Colombia’s finance minister Mauricio Cardenas said on Friday the government was focused on cutting the country’s large current account deficit though he admitted that oil’s latest price fall could make that job harder in 2016.
“The No. 1 economic priority for the government is to reduce the current account deficit,” Cardenas told Reuters on the sidelines of the World Economic Forum in Davos, noting that the deficit last year had been 6.5% of gross domestic product.
“That’s something we need to correct, we understand a large current account deficit is something markets do not like,” he said but added: “The deficit last year was with average $53 (per barrel) Brent. With oil at $30 that tends to increase and that’s something we need to correct.”
“How do you cut? We need to reduce domestic absorption and that we intend to do by either cutting government expenditure or raising interest rates,” Cardenas added.
Oil is Colombia’s top export and source of foreign exchange, accounting for around a fifth of national income. Economic growth is expected to slow this year to around 3.2%, from 4.6% last year.
The central bank began raising interest rates last September and hiked them to 5.75% in December.
Colombia’s drive to boost exports has however suffered from the slowdown across Latin America, as countries such as Brazil and Venezuela remain in recession.
Cardenas said that while this year’s budget envisages a $55 crude price, that is based on receipts from 2015 and the $30 Brent price would be relevant only for next year’s budget.

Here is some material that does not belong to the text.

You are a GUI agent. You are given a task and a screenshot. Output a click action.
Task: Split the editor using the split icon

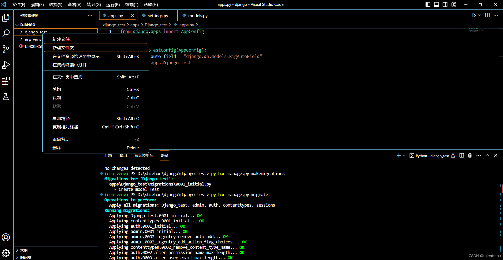pos(487,15)
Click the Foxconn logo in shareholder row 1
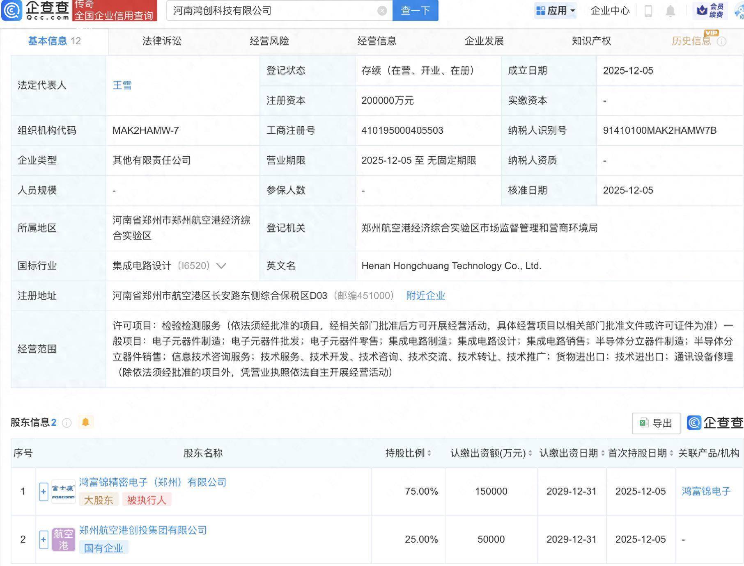 tap(64, 491)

“That essentially means there will be no rents coming from the oil sector to the government, we will be adjusting to zero contribution from the oil sector to government revenues,” the minister added.
However he said the budget deficit would not be impacted because of a fiscal rule that stipulates a deficit cap of 3.6% of GDP.
“Fiscal consolidation is a must…We just have to cut expenditure to make sure we meet fiscal deficit targets. That’s something fixed on our economic landscape,” he added.
While the commodity price declines are forcing many African and Gulf states to raise borrowing, Cardenas said that Colombia’s cap on budget spending meant the country would not be raising borrowing plans, aside from a $1.5 billion bond issue that has already been pencilled in.
But Colombia’s government is set to receive $2 billion from the sale of power generator Isagen to Canadian investor Brookfield, with the money earmarked for infrastructure projects.
Cardenas said the payment was expected later on Friday.